Home > Uncategorized > Allowing 8 Runs In Less Than 1 Inning Pitched As A Starter

Allowing 8 Runs In Less Than 1 Inning Pitched As A Starter

It actually happens a little more often than I thought. And it happened again tonight.

Yankees fans were welcomed back to baseball with an eight-run first inning by the Toronto Blue Jays. Bartolo Colon was forced to leave after recording just two outs and giving up six hits, two walks and eight runs. However, only three of them were earned due to an error by Eduardo Nunez, who is playing third base in place of Alex Rodriguez. He just got handcuffed on a chopper right next to the third-base bag and never really got a glove on the ball.

The Blue Jays then hit a couple of 40-foot RBI singles, followed by a loud ground-rule double from Eric Thames, and Colon’s night was done. Another run came in a minute later thanks to a balk from Luis Ayala. Also, it looked like Colon aggravated his hamstring while covering first base earlier in the inning. So, it was just a frustrating inning for the Yankees at all stops.

But after about 170 words, that’s not the point of this post.

The basic stats for Colon — eight runs in less than one inning pitched — caught my eye. Remembering Zach Britton’s outing against the Red Sox — which was overshadowed by the Ortiz/Gregg bout — and Madison Bumgarner’s disastrous start against the Twins, I figured that this third instance would be some sort of record.

Not really, no.

True, the three times it has occurred in 2011 is one more than the amount of times it occurred in the past three seasons combined. But a starter allowed at least eight runs in less than one inning five times in 2006 and three times in 2005. The three outings this year that fit the standard took place in a 24-day span. That’s certainly quick, but in 2006, a trio of pitchers did it in a 22-day span. In 2005, Joe Blanton, Tim Redding and Paul Wilson all did it in the month of May during a span of 20 days.
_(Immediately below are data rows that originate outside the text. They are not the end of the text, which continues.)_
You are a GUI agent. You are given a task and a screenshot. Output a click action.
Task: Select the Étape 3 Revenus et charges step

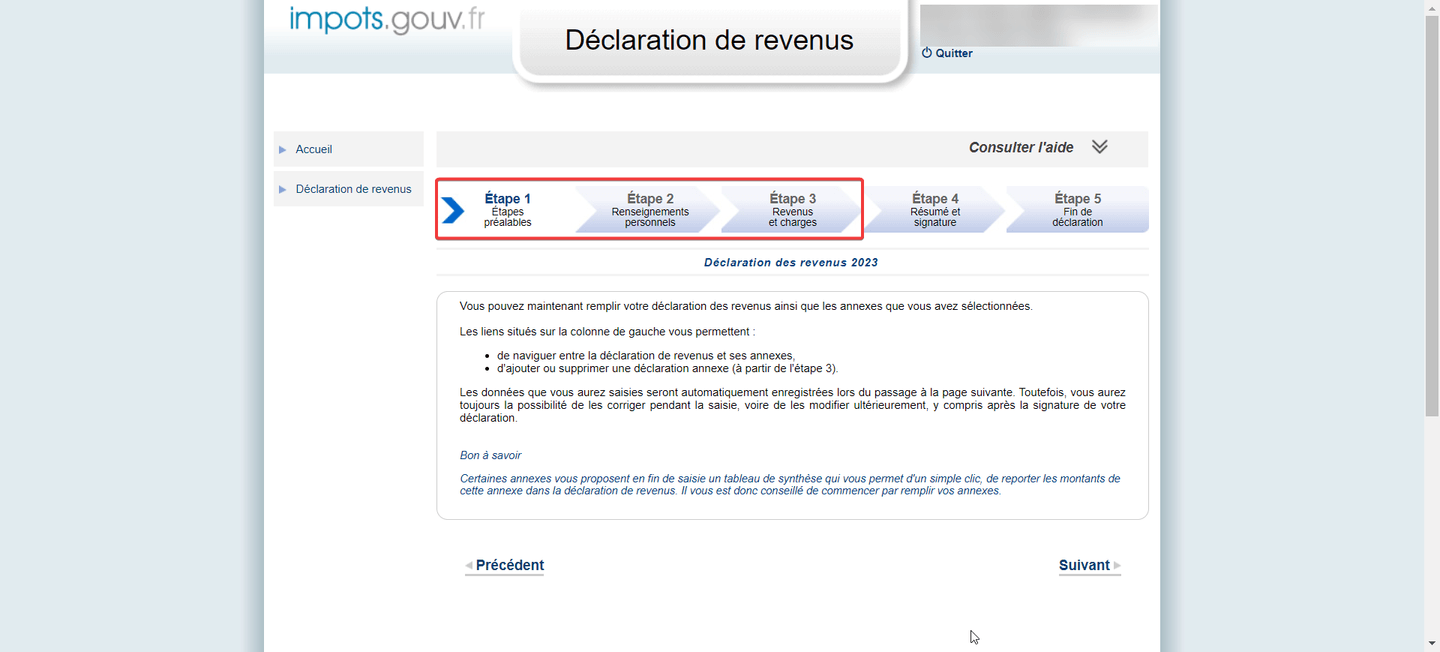(792, 209)
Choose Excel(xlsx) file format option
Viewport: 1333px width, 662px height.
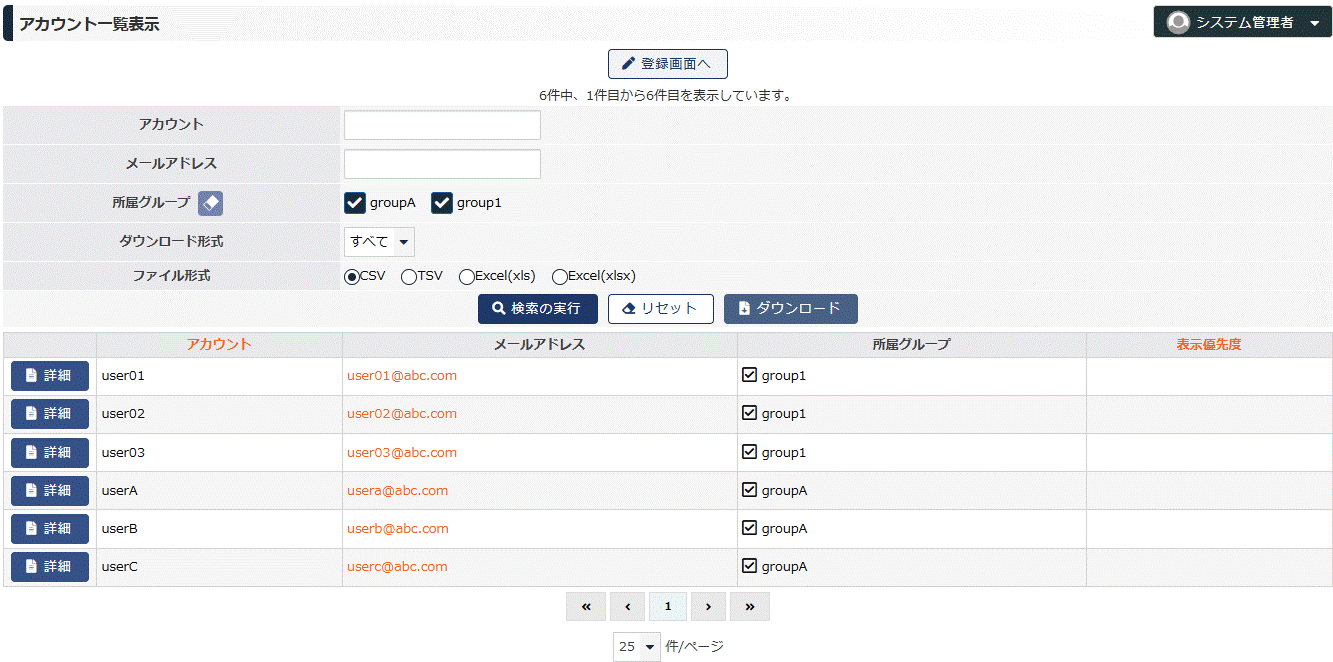point(560,277)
Since the inclusion of the designated hitter in 1973, a starter has done the trick 47 times. It has happened 60 times since 1919, according to baseball-reference.com. Say what you want about how much you think eroidsstay (pig latin, folks) contributed to the number, but that just seems like a lot to me.

As you can see on the link, it happened just once between Sept. 1936 and May 1967. Also, three Hall of Famers allowed at least eight runs in a start that lasted less than one inning — Bob Gibson in 1967, Fergie Jenkins in 1980 and Don Sutton in 1986.